Now, given that the B share carries 20 votes for every share, the three co-founders effectively speak for 79.2% of the votes when combining the votes on their A and B shares regarding any AGM item. So good luck to any activist trying to bring about change there.
A sunset clause will have Airbnb’s dual-class share structure collapse all B shares into A shares 20 years after the IPO date (December 2020). Sunset clauses on dual-class share structures have become common in IPOs coming to market in the US in recent years; however, some still come to market without a sunset clause.
Most sunset clauses are time bound, with the Council of Institutional Investors recommending a sunset period not exceeding seven years from the IPO date. However, as evidenced by Airbnb, this is not a mandated listing rule, and tech giant Meta has no sunset clause in its dual-class share structure.
Sunset clauses can also be triggered by the achievement of specific market capitalisation, revenue or profitability metrics, or the exit of the owner of the super-voting share class from the company, or that person’s death.

Overall, sunset clauses, in some form or another, are beneficial, as they provide a degree of certainty for the end of the structure for the holders of both sets of shares.
You only need to look at the furore in 2019 and the pushback from ordinary shareholders when Shoprite floated the idea of buying back deferred shares held by Christo Wiese that carry large voting rights but no economic rights.
The plan would have had Shoprite pay R3.3bn for the deferred shares and allowed for the collapsing of the structure.

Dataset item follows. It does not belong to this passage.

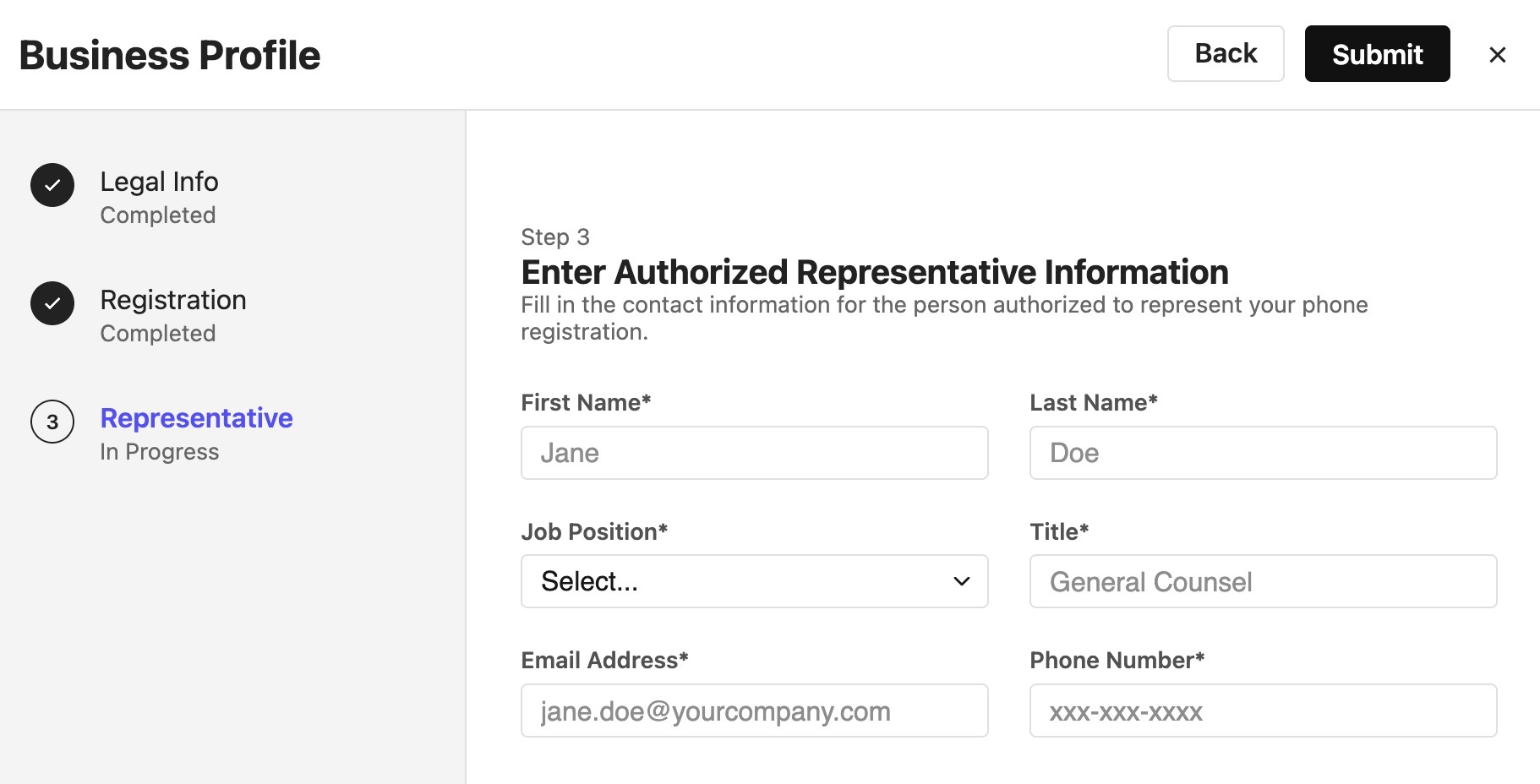Click the Enter Authorized Representative Information heading
This screenshot has width=1540, height=784.
coord(875,272)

Ordinary shareholders rejected the plan before it was ever made a special resolution at an AGM. The deferred shares thus remain in place today.
A few sunset clauses are attached to the Shoprite deferred shares, but none of these is time based, and the other sunset clauses have not been triggered since 2019. So the deferred shares and the dual-class share structure just sit there in the background as an overhang on the capital structure.

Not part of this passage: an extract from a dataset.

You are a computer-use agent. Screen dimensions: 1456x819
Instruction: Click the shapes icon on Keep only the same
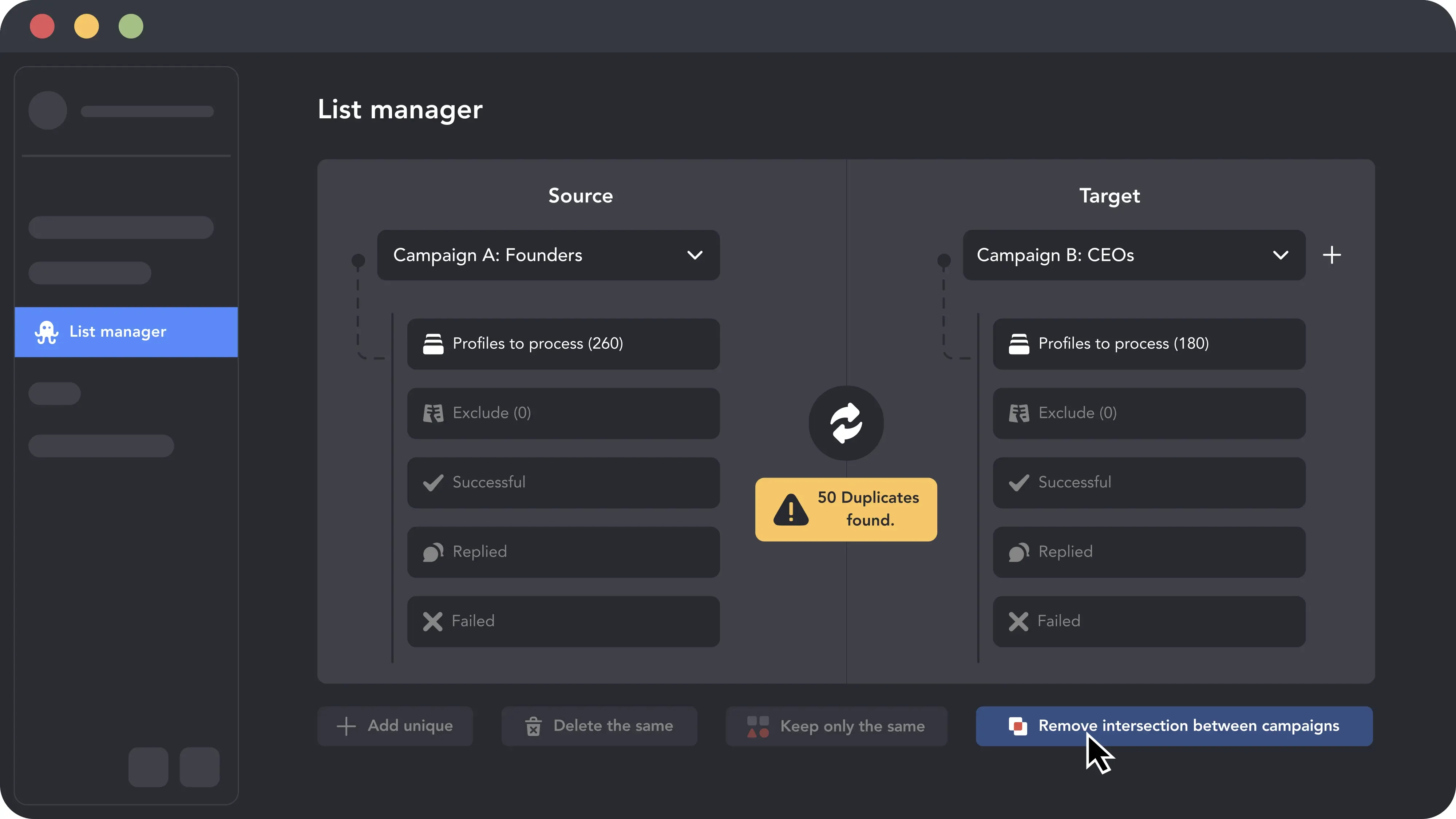point(758,726)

The latest local example was Institutional Shareholder Services (ISS) recommending that shareholders vote against Johann Rupert and for re-election to the Richemont board at the AGM on September 10. The Rupert family owns 6,418,850 Richemont A shares and 537,582,089 B shares, representing 10% of the equity of the company and controlling 51% of the company’s voting rights. The family owns all the B shares, which carry 50% of the total voting rights, and the ISS’s recommendation did not lead to anything.
On balance, IM is not a fan of dual-class share structures for public equities. However, if they’re being implemented for public equities, clear guardrails are necessary, including stock exchange-mandated listing rules that require, at the very least, a time-based sunset clause and a sensible voting ratio.